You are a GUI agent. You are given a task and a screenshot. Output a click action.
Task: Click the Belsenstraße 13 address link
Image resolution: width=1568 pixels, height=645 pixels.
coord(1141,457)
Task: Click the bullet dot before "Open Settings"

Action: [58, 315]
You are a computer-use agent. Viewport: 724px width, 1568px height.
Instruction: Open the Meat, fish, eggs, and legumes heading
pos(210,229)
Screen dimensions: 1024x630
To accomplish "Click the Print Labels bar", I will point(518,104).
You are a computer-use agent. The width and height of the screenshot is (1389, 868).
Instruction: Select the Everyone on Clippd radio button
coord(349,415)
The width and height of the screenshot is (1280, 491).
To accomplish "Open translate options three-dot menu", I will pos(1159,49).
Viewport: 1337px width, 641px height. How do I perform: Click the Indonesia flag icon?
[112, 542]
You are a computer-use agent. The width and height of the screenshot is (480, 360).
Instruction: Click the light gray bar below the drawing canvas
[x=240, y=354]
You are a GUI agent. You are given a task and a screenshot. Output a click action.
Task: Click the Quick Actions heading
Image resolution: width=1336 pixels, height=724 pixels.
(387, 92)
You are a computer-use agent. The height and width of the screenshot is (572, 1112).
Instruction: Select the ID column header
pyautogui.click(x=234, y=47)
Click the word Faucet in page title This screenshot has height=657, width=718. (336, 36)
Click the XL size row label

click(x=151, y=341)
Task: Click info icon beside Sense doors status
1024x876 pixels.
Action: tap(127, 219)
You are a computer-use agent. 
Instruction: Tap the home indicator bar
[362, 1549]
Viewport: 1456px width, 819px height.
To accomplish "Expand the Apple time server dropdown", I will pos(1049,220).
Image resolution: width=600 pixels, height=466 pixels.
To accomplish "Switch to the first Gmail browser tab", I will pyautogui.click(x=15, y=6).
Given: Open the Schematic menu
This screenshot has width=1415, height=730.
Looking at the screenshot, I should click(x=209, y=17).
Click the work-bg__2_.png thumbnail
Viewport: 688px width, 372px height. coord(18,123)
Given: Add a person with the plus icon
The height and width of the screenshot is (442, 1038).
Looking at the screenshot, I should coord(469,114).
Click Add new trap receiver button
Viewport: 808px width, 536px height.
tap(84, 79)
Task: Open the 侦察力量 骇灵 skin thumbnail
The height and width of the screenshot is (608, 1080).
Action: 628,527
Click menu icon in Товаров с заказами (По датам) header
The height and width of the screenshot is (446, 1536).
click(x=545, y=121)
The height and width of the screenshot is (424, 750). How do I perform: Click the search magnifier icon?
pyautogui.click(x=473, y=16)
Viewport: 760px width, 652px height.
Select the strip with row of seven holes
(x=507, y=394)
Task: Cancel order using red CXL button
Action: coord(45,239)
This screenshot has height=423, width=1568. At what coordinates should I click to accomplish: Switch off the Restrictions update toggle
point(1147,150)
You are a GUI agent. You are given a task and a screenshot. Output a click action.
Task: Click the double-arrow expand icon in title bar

• TASK DIRECTIONS:
Look through the data above and return exactly the lines from the one that contains "Instruction: Select the ID column header" to the one that contains "Image resolution: width=600", inclusive, with nothing else.

• EXERCISE ANSWER:
Instruction: Select the ID column header
pyautogui.click(x=234, y=47)
Click the word Faucet in page title This screenshot has height=657, width=718. (336, 36)
Click the XL size row label

click(x=151, y=341)
Task: Click info icon beside Sense doors status
1024x876 pixels.
Action: tap(127, 219)
You are a computer-use agent. 
Instruction: Tap the home indicator bar
[362, 1549]
Viewport: 1456px width, 819px height.
To accomplish "Expand the Apple time server dropdown", I will pos(1049,220).
Image resolution: width=600 pixels, height=466 pixels.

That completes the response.